Saint-nectaire : préserver l’équilibre

En Auvergne, le saint-nectaire (125 Ml, 14 400 t dont 60 % en fermier) sort interrogatif de l’année 2022. « Alors que les ventes de saint-nectaire fermier ont progressé de 2 000 tonnes en dix ans, dont 490 t pour la seule année 2021 grâce notamment à l’afflux de touristes lié au Covid, elles reculent de 4 % à 5 % en 2022 », indique Pierre Wälchli, le président de l’organisme de défense et de gestion du saint-nectaire. Celles de saint-nectaire laitier sont moins impactées : -1 % selon les premiers chiffres disponibles. «Les consommateurs faisant attention au montant de leur caddy, elles profitent de son prix inférieur de 5 €/kg à celui du fermier en sortie de filière. » Malgré ces reculs, l’objectif reste la répercussion de la hausse des charges auprès des clients. « L’AOP a trouvé un équilibre entre les saint-nectaire fermier et laitier qu’elle veut préserver.

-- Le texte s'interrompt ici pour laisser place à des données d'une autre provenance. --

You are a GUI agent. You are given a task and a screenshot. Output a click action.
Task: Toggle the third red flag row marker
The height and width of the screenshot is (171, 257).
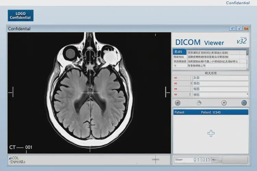point(175,89)
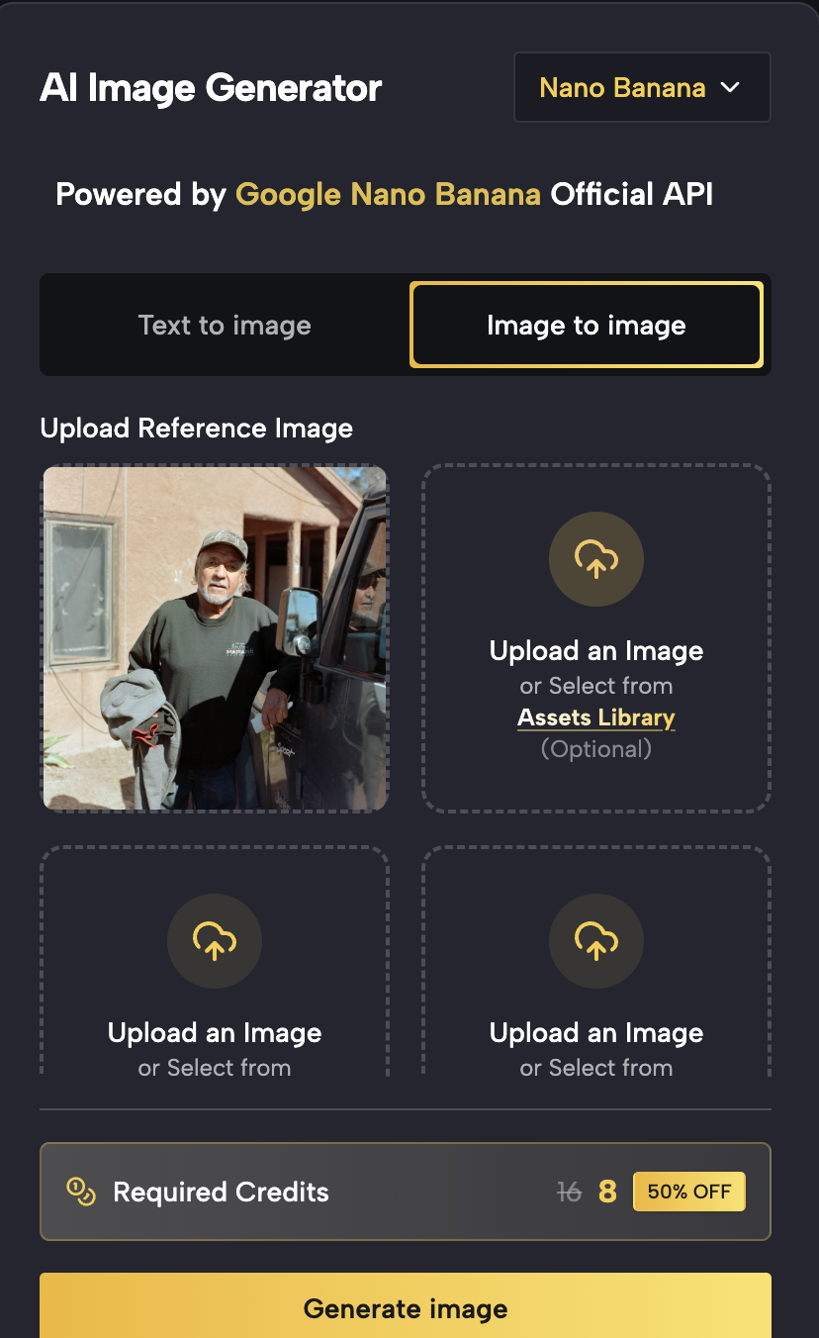
Task: Click the cloud upload icon in bottom-right slot
Action: click(x=596, y=941)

Les deux doivent progresser en même temps en volume et en valeur. » L’appellation a aussi trouvé un équilibre au niveau du fermier, lui-même, puisque les affineurs réalisent 85 % de ses volumes, soulageant ainsi les producteurs d’une bonne partie de la fabrication fromagère. « Les producteurs fermiers en vente directe sont nos meilleurs ambassadeurs mais leur charge de travail est lourde. » Dans ces fermes comme dans les fromageries, la recherche de main-d’œuvre salariée est devenue une préoccupation, au même titre que le renouvellement des générations qui conditionnera la ressource laitière. Deux sujets partagés par toutes les appellations fromagères françaises.